The picture begins as Hicks, a naturally punkish sort who grows progressively more establishment, at least in terms of his grooming, as the story goes on, is beginning his push toward reprinting “Son” after St. Martin’s decision. A small-time operation working out of some untidy basement digs, Soft Skull is a precarious operation at best, and Hicks’s decision to go with the book is a mixture of idealism and opportunism. The documentary follows the course of the venture chronologically, focusing on the efforts of Hicks and Hatfield to promote the book and dealing with the legal issues that periodically arise (a sequence involving a “60 Minutes” piece is especially amusing); but it also pauses periodically to look back on the history behind the story, offering–for example–recollections by some Texas journalists about how they uncovered information about the author’s past (he’d served time for plotting a killing) which threw his credibility into serious question. There’s a kind of false denouement when Hatfield finally reveals his source for the most salacious allegations in the volume–but that’s certainly topped by revelations about the outcome the experience brought to each man.

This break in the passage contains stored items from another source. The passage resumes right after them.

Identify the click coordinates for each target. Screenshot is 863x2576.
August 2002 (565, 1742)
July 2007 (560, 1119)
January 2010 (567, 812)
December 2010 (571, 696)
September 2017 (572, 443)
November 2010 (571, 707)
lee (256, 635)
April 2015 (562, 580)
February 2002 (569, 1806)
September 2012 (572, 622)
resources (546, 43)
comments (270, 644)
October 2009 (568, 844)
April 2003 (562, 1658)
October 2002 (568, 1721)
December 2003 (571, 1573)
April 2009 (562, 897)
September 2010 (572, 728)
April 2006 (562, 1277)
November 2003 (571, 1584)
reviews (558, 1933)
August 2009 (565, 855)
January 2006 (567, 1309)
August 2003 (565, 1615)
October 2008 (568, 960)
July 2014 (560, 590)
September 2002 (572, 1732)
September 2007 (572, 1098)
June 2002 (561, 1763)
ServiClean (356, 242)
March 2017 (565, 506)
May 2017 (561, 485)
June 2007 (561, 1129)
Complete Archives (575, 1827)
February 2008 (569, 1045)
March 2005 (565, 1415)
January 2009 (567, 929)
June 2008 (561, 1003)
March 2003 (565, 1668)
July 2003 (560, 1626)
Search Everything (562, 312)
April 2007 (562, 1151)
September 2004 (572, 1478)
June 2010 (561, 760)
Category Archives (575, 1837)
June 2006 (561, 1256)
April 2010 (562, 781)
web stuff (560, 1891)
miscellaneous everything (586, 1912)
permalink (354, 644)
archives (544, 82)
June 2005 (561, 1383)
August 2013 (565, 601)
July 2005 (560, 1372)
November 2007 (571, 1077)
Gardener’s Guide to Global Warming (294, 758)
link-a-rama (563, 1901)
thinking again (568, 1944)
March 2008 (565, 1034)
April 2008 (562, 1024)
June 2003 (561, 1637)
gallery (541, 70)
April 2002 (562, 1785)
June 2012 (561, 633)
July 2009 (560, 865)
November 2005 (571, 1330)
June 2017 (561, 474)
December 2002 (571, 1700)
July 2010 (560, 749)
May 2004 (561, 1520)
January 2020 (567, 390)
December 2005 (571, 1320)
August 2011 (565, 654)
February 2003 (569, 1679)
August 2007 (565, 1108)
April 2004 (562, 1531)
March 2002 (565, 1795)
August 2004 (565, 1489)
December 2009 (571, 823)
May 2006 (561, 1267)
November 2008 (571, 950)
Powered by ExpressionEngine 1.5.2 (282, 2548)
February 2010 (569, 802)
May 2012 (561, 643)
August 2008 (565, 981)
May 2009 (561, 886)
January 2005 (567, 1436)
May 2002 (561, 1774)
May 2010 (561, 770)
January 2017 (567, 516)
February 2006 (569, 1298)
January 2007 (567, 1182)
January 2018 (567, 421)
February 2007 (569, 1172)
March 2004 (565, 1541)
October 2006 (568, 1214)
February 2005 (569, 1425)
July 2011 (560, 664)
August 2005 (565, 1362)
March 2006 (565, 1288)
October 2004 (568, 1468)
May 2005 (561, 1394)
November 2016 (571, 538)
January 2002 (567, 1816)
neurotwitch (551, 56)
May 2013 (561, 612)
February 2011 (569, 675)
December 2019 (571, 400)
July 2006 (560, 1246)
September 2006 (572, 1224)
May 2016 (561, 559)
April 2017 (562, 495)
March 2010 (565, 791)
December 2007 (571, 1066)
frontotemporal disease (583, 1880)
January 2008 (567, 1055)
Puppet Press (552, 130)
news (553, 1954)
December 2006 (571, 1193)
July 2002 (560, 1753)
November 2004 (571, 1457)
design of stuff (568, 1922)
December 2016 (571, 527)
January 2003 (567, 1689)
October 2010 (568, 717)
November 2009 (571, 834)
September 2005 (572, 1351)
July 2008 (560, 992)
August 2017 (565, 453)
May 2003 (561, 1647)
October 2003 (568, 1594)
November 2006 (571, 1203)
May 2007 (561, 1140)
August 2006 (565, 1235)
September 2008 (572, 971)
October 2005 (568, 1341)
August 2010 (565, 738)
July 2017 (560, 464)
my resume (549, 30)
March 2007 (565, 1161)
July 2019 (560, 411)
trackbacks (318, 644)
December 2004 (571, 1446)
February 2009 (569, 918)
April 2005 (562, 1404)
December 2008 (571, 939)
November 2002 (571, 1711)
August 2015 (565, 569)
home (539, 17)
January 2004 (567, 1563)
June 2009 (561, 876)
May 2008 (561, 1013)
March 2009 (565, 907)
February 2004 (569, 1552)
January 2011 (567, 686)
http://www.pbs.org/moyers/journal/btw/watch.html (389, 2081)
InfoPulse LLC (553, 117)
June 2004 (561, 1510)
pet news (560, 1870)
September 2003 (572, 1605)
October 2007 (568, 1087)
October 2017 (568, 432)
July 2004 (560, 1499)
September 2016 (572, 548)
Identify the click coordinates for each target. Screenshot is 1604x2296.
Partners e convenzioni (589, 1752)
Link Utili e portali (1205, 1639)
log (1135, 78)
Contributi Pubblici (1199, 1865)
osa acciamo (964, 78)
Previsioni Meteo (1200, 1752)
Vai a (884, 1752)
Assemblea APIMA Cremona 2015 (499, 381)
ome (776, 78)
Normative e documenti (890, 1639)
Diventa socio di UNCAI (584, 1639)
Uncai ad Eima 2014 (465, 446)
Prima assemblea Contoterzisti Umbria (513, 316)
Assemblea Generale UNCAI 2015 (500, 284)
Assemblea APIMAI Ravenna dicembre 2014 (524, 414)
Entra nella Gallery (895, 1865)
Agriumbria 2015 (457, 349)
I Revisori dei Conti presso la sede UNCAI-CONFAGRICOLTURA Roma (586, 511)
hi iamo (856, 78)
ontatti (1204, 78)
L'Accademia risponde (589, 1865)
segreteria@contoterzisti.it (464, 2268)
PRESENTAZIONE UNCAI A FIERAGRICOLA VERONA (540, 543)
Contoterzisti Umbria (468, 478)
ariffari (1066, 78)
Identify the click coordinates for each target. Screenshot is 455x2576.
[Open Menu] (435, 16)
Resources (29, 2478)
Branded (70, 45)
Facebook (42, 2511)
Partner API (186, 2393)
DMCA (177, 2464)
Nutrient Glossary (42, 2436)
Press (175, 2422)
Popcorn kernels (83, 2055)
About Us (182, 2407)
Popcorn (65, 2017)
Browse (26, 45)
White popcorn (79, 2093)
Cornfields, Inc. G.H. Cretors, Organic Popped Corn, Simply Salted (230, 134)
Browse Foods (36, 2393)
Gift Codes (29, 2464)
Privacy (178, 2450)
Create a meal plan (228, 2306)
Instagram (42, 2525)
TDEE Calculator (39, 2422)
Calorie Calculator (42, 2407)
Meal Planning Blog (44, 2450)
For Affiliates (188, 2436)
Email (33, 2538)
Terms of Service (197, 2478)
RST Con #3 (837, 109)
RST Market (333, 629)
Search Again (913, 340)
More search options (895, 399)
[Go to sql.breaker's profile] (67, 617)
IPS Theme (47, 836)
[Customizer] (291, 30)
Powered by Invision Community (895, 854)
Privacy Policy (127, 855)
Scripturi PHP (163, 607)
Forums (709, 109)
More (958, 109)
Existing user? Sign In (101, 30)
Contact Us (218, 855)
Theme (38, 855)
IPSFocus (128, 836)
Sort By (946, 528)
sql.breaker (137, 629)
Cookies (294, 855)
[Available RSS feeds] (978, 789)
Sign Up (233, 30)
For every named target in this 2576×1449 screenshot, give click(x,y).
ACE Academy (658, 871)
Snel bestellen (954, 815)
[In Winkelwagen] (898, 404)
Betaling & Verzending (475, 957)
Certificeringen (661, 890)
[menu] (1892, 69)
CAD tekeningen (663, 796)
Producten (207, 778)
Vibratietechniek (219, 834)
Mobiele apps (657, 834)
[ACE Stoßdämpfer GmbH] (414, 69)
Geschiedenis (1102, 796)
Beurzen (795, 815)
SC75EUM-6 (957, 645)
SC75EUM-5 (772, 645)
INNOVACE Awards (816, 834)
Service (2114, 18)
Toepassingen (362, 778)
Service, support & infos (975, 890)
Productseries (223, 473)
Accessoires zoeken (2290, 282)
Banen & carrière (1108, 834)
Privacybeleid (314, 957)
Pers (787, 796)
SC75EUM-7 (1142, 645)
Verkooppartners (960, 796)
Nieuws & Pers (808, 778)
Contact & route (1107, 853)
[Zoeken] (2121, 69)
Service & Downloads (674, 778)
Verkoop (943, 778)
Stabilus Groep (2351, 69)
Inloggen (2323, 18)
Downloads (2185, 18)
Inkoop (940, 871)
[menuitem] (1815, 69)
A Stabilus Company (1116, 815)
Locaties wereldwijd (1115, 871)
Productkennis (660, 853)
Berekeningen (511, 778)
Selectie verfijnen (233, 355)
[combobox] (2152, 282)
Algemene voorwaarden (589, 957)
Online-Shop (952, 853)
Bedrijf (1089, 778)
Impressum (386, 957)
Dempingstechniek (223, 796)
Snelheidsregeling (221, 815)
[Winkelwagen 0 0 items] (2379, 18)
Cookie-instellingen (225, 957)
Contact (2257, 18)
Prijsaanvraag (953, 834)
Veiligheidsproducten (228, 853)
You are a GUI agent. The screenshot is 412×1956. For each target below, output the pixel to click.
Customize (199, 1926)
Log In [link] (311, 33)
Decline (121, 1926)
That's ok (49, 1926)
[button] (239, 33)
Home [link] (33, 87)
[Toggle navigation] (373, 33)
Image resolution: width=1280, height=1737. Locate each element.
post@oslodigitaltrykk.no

“Horns and Halos” has a lovely irony about it, in that a book about a fellow who rose without much talent but all the right connections effortlessly to the pinnacle of power dashed the aspirations of two guys who, in their own way, were struggling to climb the ladder of success too; a volume about the ridiculously easy fulfillment of the American dream for one man became the means by which that same dream was squelched for others. The fate of the makers of this little picture, which covers the story decently but not brilliantly, will probably fall between those two extremes. “Horns and Halos” is interesting, but in an era of truly great documentaries no more than that.